For a full list of councils that have passed divestment motions, download this spreadsheet (DOCX).
Resources for Campaigners
We’ve compiled key documents to help you build your own campaign. All materials are free to use and share.
📜 Legal & Policy
📊 Campaign Toolkits
📽️ Presentations
Key Questions to Ask Your Pension Fund
Use these questions to hold your councillors and pension fund managers to account. Adapted from the Greens 4 Palestine toolkit.
- On fiduciary duty: “How have you assessed that investments in companies complicit in genocide are in the long‑term interests of scheme members, particularly younger members who will draw their pensions in 30–40 years?”
- On systemic risk: “Do you consider breaches of international law and human rights abuses as financial risks? If not, why not?”
- On member views: “What evidence do you have that scheme members support continued investment in companies complicit in human rights abuses?”
- On transparency: “Why have you refused to disclose underlying holdings for the UBS and Waystone fixed income funds? Please cite the specific FOIA exemptions relied upon.”
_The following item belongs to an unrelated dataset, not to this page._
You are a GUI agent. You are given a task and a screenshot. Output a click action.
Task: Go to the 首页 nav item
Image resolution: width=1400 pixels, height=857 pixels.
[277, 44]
- On pooling: “Islington Council has reduced its exposure to complicit companies while remaining in the London Collective Investment Vehicle. Why can’t Essex do the same?”
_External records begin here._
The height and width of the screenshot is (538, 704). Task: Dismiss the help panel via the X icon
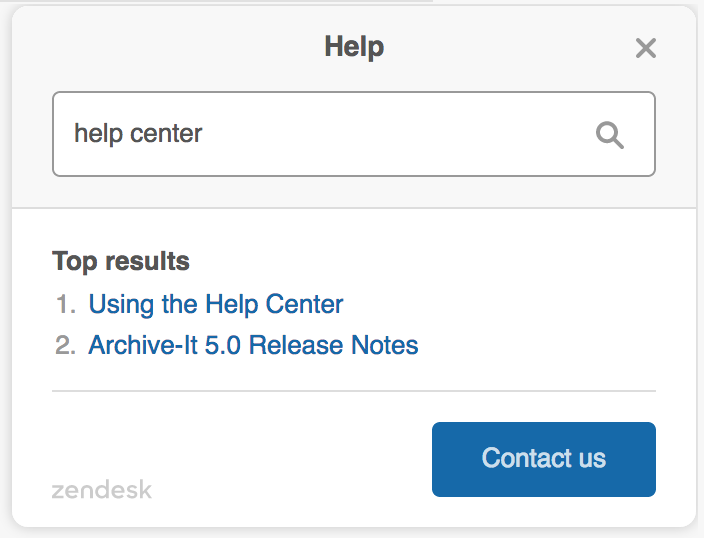[646, 48]
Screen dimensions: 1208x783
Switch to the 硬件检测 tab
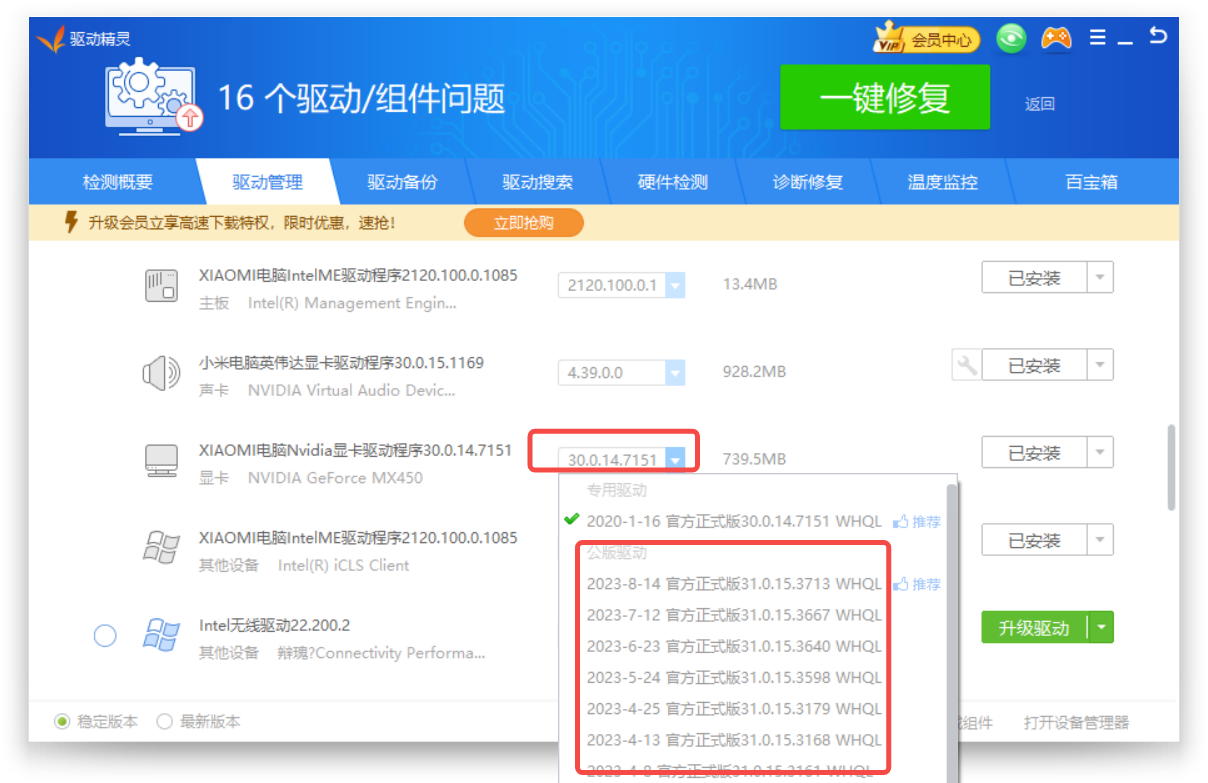tap(672, 182)
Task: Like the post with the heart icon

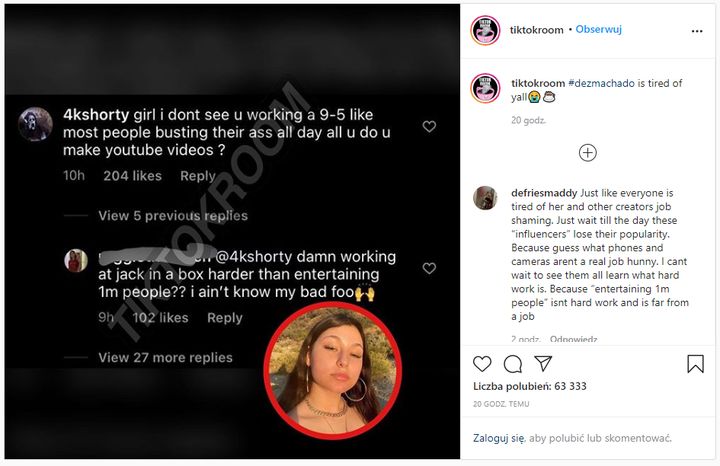Action: coord(482,364)
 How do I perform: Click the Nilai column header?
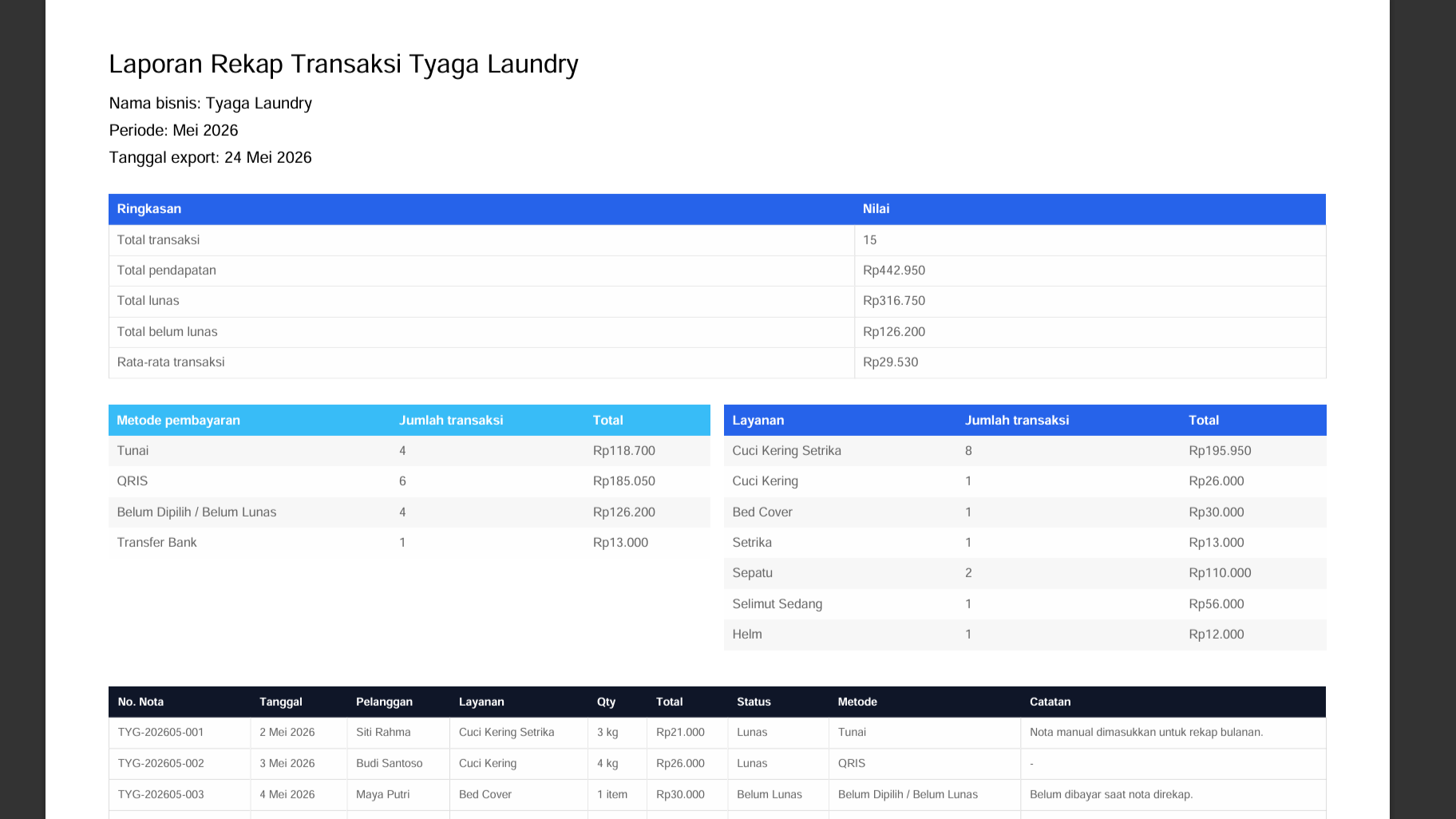tap(1090, 209)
- On engagement: “What specific steps have you taken to engage with companies like Caterpillar, General Mills, and HP regarding their activities in the Occupied Palestinian Territories?”
- On the UN database: “How many of the 97 companies listed in the UN Human Rights Council database for operating in illegal settlements does the fund hold, and what is your plan to divest?”
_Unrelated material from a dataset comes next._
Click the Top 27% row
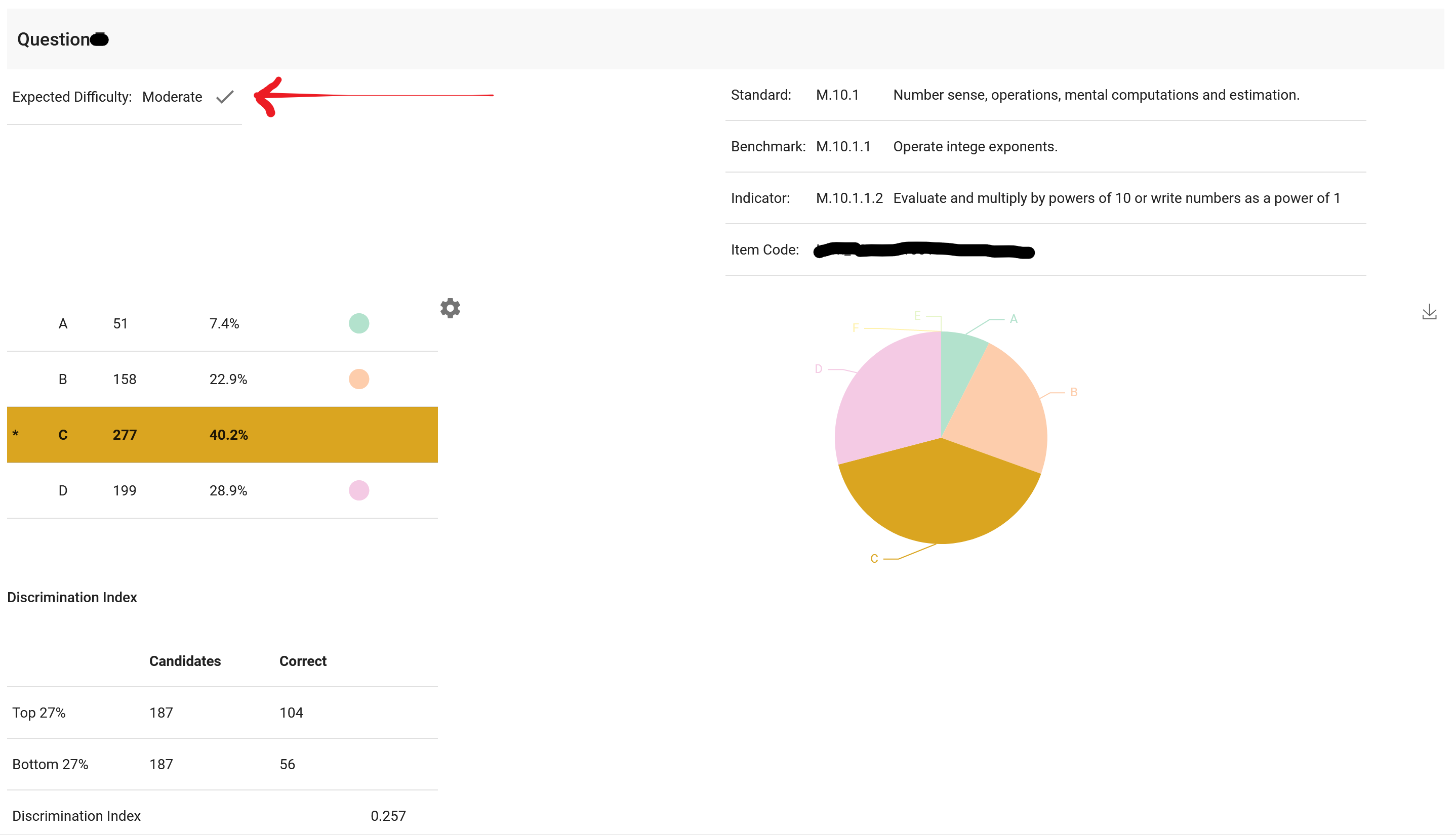Viewport: 1456px width, 835px height. (x=222, y=712)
For more detailed questions, download the full list (DOCX).
Totals & Percentages: The Complete Picture
| Asset Category | Value | % of Fund | Transparency |
|---|---|---|---|
| Equities | £6.8bn | 54.2% | 23% transparent (Waystone), 77% opaque (UBS etc.) |
| Fixed Income | £1.7bn | 13.6% | 0% transparent |
| Private Equity & Partnerships | £2.5bn+ | 20%+ | 0% transparent |
| Real Estate | £1.0bn+ | 8%+ | Partial (direct properties) |
| Cash | £0.5bn+ | 4%+ | Fully transparent |
| TOTAL | £12.54bn | 100% | 77.1% OPAQUE |
The Way Forward: Next Steps & Demands
Immediate Actions
- Use our Key Questions to write to your councillor or attend a pension committee meeting.
- Download the Resources for Campaigners to build your own campaign.
- Share the Divestment Success Stories with your local council to show what’s possible.
- Complain to the ICO and The Pensions Regulator using the evidence we’ve gathered.
Core Demands
- Immediate disclosure of all underlying holdings for UBS funds and Waystone fixed income funds.
- Publication of all quarterly reports from private equity managers.
- Review and amendment of contracts to mandate transparency.
- Suspension of investments in funds refusing transparency.
- Divestment from all companies complicit in human rights abuses (as identified by BNC, UNHRC, and PSC).
- Independent audit of governance failures, including the contradictory statements about what information is held.